It is quite natural for babies to want closeness, day and night. Most of us still prefer to share our bed with a loved one, and the need for physical closeness is never truly outgrown.Having said that, your children will not be in your bed forever. Most children want to have their own bed sooner or later! Studies have shown that bed sharing is not only safe when practised sensibly, but also helps children grow into secure and well-adjusted adults.
No one has to get up – especially convenient in winter. Baby feels warm and safe. Parents feel secure knowing baby is right there with them. If baby has kicked off her blanket, she can simply be tucked in again. For many babies, this is the only place they get any significant stretches of sleep. If you are away from home, baby’s sleep may not be interrupted as much. Baby can help herself to the breast without really waking mummy. (A co-sleeping mother may breastfeed more often, but still gets the same amount of deep sleep as a mother with her baby in a separate room.) Can deepen the bonding between parents and baby. Promotes breastfeeding, increases milk production and inhibits ovulation. Co-sleeping decreases the amount of crying at night. When co-sleeping is practised as a parenting choice, it is generally a positive and satisfying experience for both parents.
Parents may not sleep very well with baby sleeping between them – some babies thrash their arms and legs, and make a lot of noise while asleep. Parents’ movements may disturb baby during sleep. Parents may feel a loss of privacy and intimacy. Some babies help themselves to a feed more regularly than the mother would prefer. Even the staunch family bed supporters admit it works best with only one child at a time. Not so easy with two or more! It may be hard to leave baby with a babysitter for the night.
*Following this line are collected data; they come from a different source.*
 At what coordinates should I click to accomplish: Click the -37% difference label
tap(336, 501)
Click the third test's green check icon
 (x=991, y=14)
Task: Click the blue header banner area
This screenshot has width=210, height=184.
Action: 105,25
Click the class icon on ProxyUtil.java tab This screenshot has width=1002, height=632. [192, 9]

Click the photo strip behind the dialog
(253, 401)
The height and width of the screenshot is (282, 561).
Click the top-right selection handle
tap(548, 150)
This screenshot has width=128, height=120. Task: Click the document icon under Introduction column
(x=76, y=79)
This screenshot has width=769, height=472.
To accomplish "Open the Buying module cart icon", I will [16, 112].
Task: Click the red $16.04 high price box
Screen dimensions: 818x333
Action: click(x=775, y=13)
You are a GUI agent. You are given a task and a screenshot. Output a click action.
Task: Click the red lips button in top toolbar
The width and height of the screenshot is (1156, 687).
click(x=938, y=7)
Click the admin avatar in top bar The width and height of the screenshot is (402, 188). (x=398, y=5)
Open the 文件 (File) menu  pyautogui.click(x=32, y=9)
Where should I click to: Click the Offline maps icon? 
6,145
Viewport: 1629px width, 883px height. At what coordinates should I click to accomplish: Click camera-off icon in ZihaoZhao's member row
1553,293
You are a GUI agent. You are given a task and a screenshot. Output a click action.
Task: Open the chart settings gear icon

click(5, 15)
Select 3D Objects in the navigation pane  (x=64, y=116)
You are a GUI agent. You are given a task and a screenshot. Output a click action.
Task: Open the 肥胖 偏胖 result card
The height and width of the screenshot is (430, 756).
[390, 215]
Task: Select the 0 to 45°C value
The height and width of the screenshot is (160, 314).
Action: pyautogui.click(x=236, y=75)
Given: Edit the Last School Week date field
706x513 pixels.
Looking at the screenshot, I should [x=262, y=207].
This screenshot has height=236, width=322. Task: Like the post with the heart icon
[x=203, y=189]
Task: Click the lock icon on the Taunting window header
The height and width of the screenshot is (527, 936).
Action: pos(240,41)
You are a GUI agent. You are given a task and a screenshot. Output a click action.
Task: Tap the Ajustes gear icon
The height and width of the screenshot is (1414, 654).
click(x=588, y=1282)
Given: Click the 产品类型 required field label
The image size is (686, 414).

You may need to buy a bigger bed!
You should not sleep with your baby on a couch, on a waterbed, if you and/or your partner smoke, if your toddler already shares your bed, if you have been using alcohol or medication that makes you very drowsy.
Many parents prefer to create a special little space for their children to sleep, and go to a lot of trouble to make the nursery cheerful and cosy for their baby. Most parents agree that it would be nice if their children could all sleep in their own rooms – preferably right through the night! Even through this is a relatively new ‘trend’ in human history, it is widely accepted in Western culture that each child has their own bed, if not their own room, and many parents see this as the ideal.
Parents may sleep more soundly, not hearing every noise baby makes. Parents have their bed to themselves, with more privacy. Parents’ movements do not disturb baby during sleep. You may desperately need some time to yourself and body space, especially if you have spent the whole day nurturing your children.
Parents may lie awake worrying if baby is OK. Someone has to get up if baby calls. Parents and baby may miss each other during the night. Parents can experience separation anxiety too! Many families do a combination of these options. You might decide to have baby in your bed until she reaches a certain age, or you might prefer to have baby sleep the first half of the night in her own bed, and the rest of the night in the family bed. If the family bed is not working, try putting baby in her own bed. If she is not sleeping at all in her own bed, try the family bed! Don’t worry what others will say or think. You are the one who has to get some sleep, not them!